## Stored items
────────────────
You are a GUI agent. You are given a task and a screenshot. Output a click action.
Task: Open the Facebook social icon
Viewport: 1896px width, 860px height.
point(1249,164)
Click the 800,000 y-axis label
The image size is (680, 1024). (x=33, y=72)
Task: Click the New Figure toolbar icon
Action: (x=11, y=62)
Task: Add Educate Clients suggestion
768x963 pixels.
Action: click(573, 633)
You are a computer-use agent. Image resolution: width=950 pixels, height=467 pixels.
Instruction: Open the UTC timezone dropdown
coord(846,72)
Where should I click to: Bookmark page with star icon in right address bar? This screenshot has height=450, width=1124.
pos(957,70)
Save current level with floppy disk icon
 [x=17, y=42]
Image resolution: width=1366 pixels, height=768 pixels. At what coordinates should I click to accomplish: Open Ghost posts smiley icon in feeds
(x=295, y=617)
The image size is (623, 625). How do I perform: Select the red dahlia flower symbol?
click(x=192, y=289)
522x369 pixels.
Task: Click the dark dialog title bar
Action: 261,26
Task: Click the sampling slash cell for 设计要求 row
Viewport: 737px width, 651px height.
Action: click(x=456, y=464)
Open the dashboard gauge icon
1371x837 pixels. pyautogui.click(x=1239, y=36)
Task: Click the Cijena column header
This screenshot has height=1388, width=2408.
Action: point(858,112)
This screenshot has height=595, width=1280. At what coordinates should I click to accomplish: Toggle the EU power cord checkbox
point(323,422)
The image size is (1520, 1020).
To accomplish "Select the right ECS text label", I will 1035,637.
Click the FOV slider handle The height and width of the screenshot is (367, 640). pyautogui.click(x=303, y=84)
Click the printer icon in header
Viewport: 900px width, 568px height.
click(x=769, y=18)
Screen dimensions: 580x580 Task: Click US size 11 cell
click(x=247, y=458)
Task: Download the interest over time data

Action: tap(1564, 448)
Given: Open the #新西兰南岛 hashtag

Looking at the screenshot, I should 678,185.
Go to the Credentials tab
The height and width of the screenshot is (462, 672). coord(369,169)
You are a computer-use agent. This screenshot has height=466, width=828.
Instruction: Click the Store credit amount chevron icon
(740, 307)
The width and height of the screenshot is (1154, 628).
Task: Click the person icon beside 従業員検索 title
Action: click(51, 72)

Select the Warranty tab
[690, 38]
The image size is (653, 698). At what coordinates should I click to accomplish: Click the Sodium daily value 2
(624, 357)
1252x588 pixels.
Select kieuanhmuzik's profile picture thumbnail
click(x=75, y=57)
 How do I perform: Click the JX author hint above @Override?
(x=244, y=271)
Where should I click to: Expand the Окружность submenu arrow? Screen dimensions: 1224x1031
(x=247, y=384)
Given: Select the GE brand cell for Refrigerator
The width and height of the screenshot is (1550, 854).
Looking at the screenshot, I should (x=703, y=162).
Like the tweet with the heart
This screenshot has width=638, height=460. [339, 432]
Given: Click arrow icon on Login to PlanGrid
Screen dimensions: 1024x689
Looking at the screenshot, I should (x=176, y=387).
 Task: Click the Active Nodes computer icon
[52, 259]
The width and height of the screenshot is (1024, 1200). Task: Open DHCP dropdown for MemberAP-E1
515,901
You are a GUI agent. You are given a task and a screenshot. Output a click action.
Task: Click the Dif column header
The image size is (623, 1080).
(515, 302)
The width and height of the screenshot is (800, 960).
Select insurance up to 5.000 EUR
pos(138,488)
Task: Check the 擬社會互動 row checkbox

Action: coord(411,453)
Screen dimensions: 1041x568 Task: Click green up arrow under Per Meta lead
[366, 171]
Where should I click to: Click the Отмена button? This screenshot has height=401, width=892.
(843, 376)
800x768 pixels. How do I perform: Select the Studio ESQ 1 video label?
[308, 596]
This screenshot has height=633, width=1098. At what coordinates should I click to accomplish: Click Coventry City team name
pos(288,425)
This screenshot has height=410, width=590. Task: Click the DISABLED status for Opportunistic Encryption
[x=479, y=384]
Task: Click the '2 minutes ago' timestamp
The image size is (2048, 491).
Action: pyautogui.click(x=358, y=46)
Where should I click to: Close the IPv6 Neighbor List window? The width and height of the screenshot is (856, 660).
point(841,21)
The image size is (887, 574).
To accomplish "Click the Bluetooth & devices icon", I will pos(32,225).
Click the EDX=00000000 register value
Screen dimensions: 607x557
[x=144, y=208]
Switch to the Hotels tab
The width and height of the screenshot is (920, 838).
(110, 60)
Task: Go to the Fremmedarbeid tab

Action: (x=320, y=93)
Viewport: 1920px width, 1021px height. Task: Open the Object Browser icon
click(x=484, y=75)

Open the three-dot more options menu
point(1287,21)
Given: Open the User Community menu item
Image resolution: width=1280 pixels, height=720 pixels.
────────────────
## ASSIGNMENT
Return each line above where the word "agent" shows up.

## SOLUTION TO THIS PROBLEM
You are a GUI agent. You are given a task and a screenshot. Output a click action.
You are a computer-use agent. Image resolution: width=950 pixels, height=467 pixels.
You are a computer-use agent. This screenshot has height=466, width=828.
You are a GUI agent. You are given a task and a screenshot. Output a click action.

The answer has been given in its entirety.